On Wed, May 30, 2018 at 9:42 PM Bjorn Helgaas <helgaas@xxxxxxxxxx> wrote:
>
> On Wed, May 30, 2018 at 11:41:23AM -0700, Rajat Jain wrote:
> > On Wed, May 30, 2018 at 10:54 AM Bjorn Helgaas <helgaas@xxxxxxxxxx> wrote:
> >
> > > From: Bjorn Helgaas <bhelgaas@xxxxxxxxxx>
> >
> > > Decode the Requester ID from the AER Error Source Register into domain/
> > > bus/device/function format to match other logging. In cases where the ID
> > > matches the device used for pci_err(), drop the extra ID completely so we
> > > don't print it twice.
> >
> > > Signed-off-by: Bjorn Helgaas <bhelgaas@xxxxxxxxxx>
> > > ---
> > > drivers/pci/pcie/aer/aerdrv_errprint.c | 18 +++++++++++-------
> > > 1 file changed, 11 insertions(+), 7 deletions(-)
> >
> > > diff --git a/drivers/pci/pcie/aer/aerdrv_errprint.c
> > b/drivers/pci/pcie/aer/aerdrv_errprint.c
> > > index 21ca5e1b0ded..d7fde8368d81 100644
> > > --- a/drivers/pci/pcie/aer/aerdrv_errprint.c
> > > +++ b/drivers/pci/pcie/aer/aerdrv_errprint.c
> > > @@ -163,17 +163,17 @@ void aer_print_error(struct pci_dev *dev, struct
> > aer_err_info *info)
> > > int id = ((dev->bus->number << 8) | dev->devfn);
>
> > > if (!info->status) {
> > > - pci_err(dev, "PCIe Bus Error: severity=%s,
> > type=Unaccessible, id=%04x(Unregistered Agent ID)\n",
> > > - aer_error_severity_string[info->severity], id);
> > > + pci_err(dev, "PCIe Bus Error: severity=%s,
> > type=Inaccessible, (Unregistered Agent ID)\n",
> > > + aer_error_severity_string[info->severity]);
> >
> > Does this code path indicate that a requester id was decoded to a device
> > that is not registered with the kernel?

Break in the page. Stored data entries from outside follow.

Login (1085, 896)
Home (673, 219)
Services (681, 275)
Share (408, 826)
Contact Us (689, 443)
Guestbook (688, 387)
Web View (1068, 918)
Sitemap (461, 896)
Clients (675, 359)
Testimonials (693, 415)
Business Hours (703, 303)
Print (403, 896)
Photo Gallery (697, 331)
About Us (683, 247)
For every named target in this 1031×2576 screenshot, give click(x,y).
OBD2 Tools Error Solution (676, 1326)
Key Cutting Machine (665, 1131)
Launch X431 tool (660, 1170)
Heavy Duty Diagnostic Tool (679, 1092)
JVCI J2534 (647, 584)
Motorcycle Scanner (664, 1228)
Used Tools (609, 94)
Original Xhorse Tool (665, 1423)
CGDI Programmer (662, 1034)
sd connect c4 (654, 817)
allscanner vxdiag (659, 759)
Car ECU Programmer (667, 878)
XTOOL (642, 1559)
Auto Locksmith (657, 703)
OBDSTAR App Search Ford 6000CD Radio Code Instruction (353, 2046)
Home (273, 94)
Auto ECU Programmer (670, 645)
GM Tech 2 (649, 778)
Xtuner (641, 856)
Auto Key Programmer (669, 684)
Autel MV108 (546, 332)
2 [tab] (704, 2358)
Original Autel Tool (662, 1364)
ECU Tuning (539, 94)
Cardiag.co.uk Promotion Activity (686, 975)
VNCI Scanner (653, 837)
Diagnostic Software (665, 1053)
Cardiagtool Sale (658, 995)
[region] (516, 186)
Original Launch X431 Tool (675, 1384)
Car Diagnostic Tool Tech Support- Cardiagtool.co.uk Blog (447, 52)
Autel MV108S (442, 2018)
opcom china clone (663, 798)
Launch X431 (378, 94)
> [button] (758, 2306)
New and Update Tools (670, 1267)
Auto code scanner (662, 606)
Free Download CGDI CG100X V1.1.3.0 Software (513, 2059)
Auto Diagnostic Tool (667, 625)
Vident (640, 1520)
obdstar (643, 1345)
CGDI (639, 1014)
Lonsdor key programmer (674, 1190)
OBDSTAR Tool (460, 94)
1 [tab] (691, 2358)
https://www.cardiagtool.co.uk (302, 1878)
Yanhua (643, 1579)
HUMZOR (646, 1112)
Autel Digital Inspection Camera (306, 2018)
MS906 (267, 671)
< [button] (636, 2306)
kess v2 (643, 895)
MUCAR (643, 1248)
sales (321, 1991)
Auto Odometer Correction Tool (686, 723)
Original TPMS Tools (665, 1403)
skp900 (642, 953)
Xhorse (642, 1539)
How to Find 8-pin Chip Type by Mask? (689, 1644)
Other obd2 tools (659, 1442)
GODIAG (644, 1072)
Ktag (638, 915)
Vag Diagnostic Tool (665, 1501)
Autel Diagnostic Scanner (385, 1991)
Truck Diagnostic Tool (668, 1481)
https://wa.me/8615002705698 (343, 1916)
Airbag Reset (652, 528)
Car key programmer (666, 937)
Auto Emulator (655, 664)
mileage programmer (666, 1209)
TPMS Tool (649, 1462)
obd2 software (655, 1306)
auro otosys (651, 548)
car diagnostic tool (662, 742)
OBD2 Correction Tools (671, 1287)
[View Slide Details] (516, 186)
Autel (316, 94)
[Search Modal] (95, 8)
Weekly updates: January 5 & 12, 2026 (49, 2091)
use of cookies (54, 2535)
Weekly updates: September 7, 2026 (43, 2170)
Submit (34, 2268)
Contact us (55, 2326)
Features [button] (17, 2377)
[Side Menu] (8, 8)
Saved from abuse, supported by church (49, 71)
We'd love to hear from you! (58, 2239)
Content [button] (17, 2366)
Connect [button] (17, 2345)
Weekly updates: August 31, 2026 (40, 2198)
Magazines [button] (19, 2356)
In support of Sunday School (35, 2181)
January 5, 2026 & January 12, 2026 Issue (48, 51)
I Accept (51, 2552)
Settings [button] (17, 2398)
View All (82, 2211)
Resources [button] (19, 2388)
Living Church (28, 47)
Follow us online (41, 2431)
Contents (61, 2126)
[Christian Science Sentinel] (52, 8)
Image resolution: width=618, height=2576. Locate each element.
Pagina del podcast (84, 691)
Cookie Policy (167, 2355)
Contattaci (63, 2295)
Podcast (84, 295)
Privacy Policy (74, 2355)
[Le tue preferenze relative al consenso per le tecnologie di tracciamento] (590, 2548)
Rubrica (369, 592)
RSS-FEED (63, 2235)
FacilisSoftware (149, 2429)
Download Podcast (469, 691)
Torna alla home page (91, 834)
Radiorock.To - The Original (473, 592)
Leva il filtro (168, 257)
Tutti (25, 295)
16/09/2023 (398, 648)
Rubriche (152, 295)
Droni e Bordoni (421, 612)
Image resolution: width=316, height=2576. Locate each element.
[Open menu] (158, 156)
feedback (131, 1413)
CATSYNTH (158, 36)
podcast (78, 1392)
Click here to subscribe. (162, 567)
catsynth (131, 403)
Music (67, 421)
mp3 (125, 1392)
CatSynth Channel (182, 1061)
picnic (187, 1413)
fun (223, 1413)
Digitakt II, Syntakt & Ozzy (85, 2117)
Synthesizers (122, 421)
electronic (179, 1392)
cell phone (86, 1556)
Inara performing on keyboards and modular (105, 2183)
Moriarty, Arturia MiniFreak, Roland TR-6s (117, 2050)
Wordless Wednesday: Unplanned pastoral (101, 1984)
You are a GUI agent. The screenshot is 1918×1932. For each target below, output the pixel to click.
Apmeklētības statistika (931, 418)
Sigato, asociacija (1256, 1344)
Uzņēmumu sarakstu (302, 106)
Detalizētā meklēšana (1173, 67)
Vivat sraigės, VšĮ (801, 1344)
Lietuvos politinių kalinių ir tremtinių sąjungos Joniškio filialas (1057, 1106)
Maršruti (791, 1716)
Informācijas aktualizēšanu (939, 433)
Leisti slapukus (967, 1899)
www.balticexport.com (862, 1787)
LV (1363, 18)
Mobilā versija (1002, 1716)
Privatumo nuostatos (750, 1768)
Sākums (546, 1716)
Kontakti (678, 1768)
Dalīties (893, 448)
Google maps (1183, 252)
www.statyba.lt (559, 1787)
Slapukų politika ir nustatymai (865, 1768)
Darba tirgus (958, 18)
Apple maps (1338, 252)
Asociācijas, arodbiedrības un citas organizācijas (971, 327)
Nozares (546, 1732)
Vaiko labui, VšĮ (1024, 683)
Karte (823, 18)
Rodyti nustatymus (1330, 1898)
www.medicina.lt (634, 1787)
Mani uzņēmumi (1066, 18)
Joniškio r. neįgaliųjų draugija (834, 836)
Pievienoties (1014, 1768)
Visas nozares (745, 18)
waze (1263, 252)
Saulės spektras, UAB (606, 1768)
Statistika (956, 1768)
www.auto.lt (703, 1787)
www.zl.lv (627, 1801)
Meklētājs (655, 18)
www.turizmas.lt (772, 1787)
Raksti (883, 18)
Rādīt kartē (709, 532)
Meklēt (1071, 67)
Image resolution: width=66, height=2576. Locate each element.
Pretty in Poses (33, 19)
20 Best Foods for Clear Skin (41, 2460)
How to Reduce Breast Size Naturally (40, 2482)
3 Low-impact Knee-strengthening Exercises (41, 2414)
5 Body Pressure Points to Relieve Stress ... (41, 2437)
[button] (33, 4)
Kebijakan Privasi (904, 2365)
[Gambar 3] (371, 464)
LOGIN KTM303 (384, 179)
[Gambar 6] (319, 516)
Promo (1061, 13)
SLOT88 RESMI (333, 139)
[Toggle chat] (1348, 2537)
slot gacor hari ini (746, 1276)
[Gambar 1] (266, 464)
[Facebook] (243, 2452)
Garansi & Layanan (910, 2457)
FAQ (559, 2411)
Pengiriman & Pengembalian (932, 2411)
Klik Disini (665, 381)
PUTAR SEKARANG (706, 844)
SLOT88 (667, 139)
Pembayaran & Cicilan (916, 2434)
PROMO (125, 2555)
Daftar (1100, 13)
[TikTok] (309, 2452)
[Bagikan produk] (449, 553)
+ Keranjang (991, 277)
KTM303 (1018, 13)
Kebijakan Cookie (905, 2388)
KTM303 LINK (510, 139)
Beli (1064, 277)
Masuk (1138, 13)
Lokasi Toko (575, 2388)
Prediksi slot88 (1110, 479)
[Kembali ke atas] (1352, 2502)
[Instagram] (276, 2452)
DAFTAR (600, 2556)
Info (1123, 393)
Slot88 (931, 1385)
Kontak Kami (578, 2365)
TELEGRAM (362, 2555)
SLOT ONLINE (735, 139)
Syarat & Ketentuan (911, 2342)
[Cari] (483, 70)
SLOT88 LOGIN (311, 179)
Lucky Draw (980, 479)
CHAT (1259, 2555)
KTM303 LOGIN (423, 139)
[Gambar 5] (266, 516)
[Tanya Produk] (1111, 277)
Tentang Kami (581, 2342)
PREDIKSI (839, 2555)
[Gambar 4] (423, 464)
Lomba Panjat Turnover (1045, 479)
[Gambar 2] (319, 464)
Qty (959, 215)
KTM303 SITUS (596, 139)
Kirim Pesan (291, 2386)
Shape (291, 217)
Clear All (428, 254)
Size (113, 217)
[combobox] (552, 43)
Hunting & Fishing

If so, shouldn't we log the bad
> > requester ID for better debugging, specifically since there is not going to
> > be any subsequent print about this ID (since we return from this function
> > in this case)?
>
> Previously we printed "id", which was constructed above from "dev":
>
> id = ((dev->bus->number << 8) | dev->devfn);
>
> so even if we print "id=%04x", it contains exactly the same
> information as the bus/device/function printed using "dev".

Sorry, my bad, I missed it, despite it being right there in my face :-).

>
> So no, I don't think "Unregistered Agent ID" means a device not registered
> with the kernel. At any rate, we do have a pci_dev for it.
>
> I *think* "info->status == 0" means PCI_ERR_COR_STATUS (or
> PCI_ERR_UNCOR_STATUS) was zero, i.e., we didn't find any error status
> bits set for this device. I don't think "Unregistered Agent ID" is a
> very good description of this situation.

Agree, may be something along the lines of "Unknown Error Status"
might be better.

Thanks,

Rajat

>
> Bjorn